Feature #5974
openflow: midstream exception policy "reject-both" support
Description
When a flow is encountered midstream, Suricata can't tell which end of the connection is the client and which is the server. This means that when the exception-policy "reject" action is used, the reset is sent back in response to whichever packet arrives at Suricata first, which can be either the client or server end of the connection.

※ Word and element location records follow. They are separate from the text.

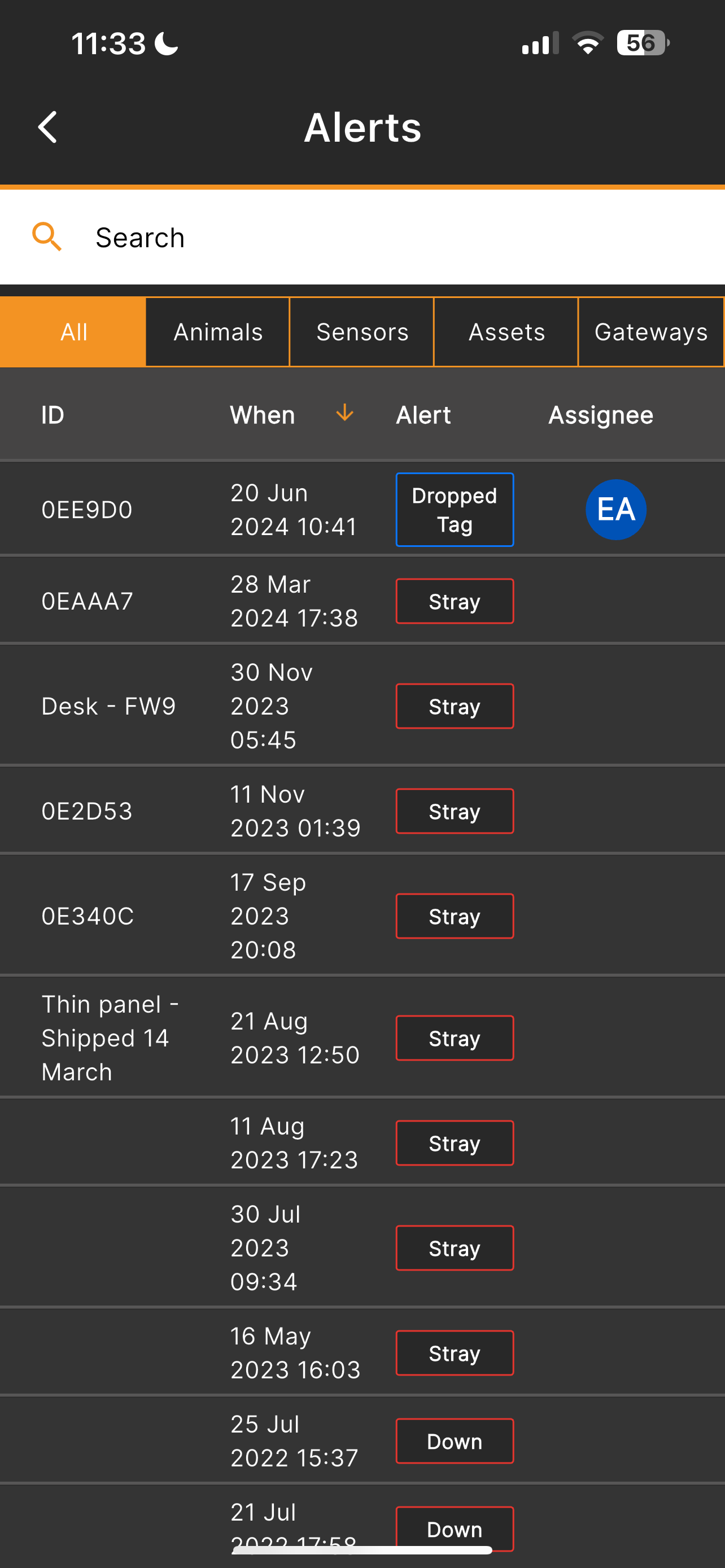This screenshot has height=1568, width=725.
Task: Open the Dropped Tag alert badge
Action: coord(454,510)
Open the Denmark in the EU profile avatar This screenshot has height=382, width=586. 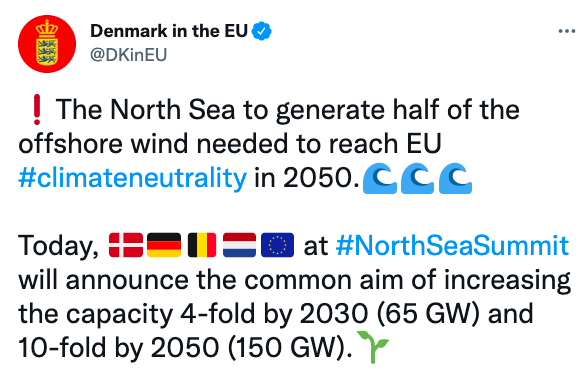coord(47,44)
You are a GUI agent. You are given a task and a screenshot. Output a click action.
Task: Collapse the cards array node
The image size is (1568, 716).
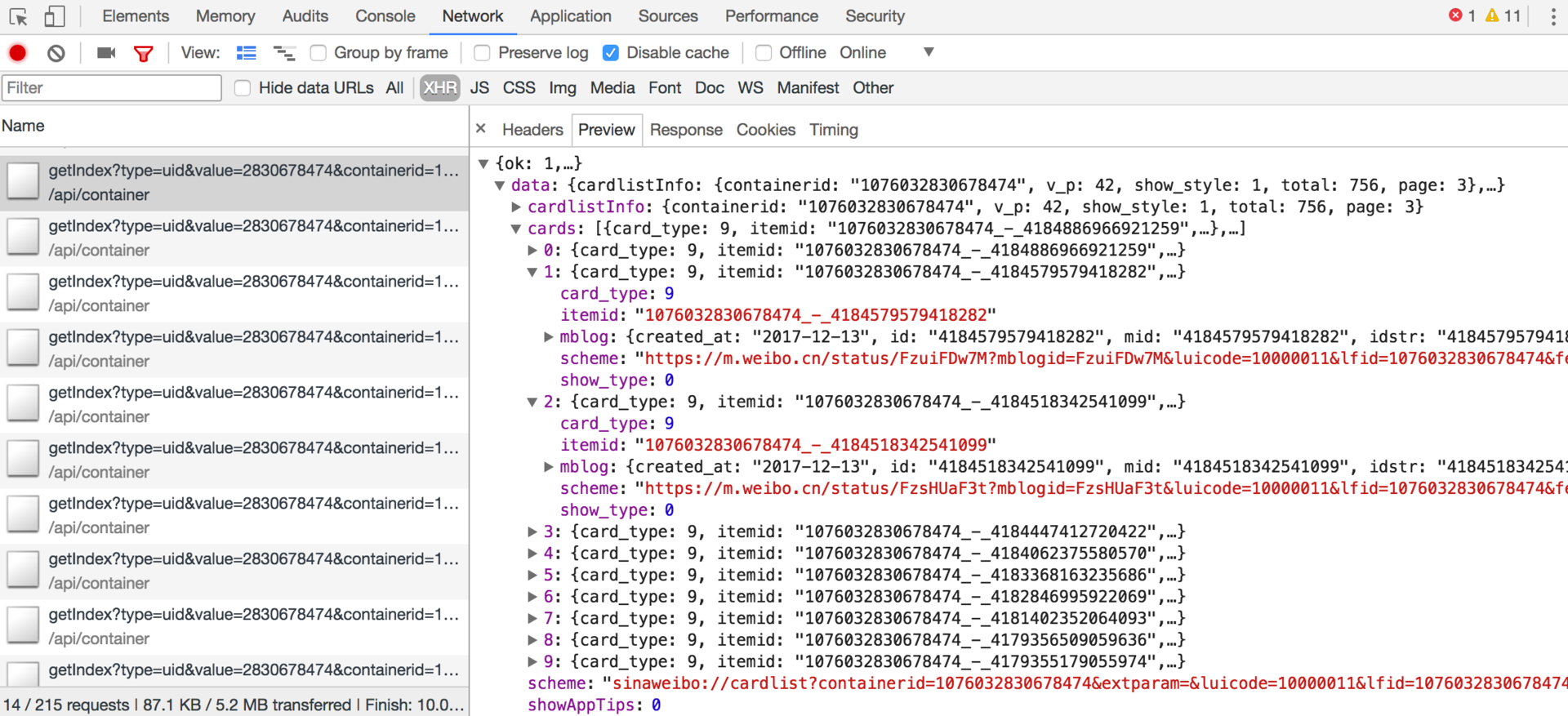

In the cases where the reset is sent to the server end, the client side still needs to time out as its retries are dropped before giving up and establishing a new connection.
Adding midstream-policy support for a "reject-both" action would provide a solution by resetting both ends of the connections that are received midstream. This guarantees that the client end of the connection will always receive a reset and fail fast instead of waiting for a timeout.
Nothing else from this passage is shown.